No contexto de uma avaliação comparativa de mercado, os imóveis escolhidos para comparação devem ser rigorosamente selecionados com base em critérios técnicos e objetivos. Sem este cuidado, as comparações não só são inválidas como também podem levar a decisões financeiras mal fundamentadas.

 

-Violação da Lei 15/2013

 

Alega-se no artigo que “para que não haja desajuste no preço, costuma ser feita uma análise comparativa, por um profissional, com imóveis similares à venda na mesma zona”. Este procedimento apresenta um grave problema: representa um claro conflito de interesses e constitui uma violação da Lei 15/2013.

 

Segundo esta legislação, os agentes imobiliários não estão autorizados a realizar avaliações de imóveis que promovam. Este papel cabe exclusivamente a peritos avaliadores devidamente certificados, cuja independência é garantida pela sua isenção em relação ao processo de promoção ou venda do imóvel.

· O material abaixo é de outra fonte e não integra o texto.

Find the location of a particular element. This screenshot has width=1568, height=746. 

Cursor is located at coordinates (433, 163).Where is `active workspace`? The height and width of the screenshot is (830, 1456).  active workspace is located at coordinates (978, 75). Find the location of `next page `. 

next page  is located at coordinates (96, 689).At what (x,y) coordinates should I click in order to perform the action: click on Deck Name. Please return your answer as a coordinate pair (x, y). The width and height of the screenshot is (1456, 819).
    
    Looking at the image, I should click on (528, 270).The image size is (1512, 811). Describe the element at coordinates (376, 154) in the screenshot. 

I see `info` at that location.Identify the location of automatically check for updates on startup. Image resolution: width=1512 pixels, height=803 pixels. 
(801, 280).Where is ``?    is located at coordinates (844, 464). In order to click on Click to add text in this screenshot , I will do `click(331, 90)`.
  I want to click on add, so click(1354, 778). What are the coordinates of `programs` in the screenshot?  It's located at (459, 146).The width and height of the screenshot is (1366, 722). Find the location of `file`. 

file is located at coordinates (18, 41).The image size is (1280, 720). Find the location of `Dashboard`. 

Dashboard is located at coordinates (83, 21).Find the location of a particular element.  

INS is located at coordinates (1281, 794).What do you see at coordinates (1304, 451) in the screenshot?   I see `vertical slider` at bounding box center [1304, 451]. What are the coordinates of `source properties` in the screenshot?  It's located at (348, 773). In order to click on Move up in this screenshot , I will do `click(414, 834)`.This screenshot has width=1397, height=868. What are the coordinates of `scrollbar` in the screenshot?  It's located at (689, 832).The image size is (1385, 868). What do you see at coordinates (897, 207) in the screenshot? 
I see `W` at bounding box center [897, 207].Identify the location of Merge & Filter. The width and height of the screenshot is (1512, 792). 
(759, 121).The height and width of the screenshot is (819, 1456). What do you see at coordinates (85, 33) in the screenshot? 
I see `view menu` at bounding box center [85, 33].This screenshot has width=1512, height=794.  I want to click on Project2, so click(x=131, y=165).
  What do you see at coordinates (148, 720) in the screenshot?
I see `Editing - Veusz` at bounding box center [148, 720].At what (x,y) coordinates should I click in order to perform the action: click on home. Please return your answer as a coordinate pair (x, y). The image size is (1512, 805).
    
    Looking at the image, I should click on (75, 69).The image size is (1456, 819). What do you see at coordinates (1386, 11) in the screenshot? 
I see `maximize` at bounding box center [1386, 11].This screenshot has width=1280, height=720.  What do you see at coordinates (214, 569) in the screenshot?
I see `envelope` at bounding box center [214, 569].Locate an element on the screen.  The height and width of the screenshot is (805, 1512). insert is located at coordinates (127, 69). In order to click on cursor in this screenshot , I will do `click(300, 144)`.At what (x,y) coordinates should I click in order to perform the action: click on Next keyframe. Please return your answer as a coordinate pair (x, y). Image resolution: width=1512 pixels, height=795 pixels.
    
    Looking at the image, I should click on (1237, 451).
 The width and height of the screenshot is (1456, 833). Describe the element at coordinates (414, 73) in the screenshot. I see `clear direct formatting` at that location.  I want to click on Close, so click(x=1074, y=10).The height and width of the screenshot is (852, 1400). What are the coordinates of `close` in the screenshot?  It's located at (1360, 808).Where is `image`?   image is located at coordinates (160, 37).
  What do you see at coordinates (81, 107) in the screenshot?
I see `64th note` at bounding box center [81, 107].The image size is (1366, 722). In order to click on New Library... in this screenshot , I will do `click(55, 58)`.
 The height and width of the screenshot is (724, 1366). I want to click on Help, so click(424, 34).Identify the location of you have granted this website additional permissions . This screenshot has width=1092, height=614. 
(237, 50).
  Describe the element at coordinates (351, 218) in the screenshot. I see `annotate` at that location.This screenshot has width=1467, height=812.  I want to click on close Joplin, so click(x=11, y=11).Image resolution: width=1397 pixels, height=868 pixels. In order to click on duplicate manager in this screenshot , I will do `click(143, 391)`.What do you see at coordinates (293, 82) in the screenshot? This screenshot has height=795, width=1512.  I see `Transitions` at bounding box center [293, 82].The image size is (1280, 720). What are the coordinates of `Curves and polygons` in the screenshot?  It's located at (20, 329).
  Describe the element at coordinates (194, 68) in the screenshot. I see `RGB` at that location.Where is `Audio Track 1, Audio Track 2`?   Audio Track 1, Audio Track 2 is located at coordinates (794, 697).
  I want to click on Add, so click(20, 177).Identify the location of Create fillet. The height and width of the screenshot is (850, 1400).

Ignorar esta separação compromete a fidedignidade da avaliação e pode expor os compradores a conflitos de interesse prejudiciais.

 

-Conclusão

 

Embora o artigo tenha a intenção de abordar um tema de grande interesse para o público, a forma como trata os conceitos da avaliação imobiliária apresenta várias lacunas. É importante que publicações deste tipo assegurem a correta utilização de termos técnicos e a apresentação de análises fundamentadas.

 

Uma abordagem mais cuidadosa e informada contribuiria para uma melhor compreensão do mercado imobiliário, beneficiando tanto os compradores quanto os profissionais do setor. A precisão e o rigor devem ser prioridades ao comunicar temas com impacto direto na tomada de decisões das pessoas.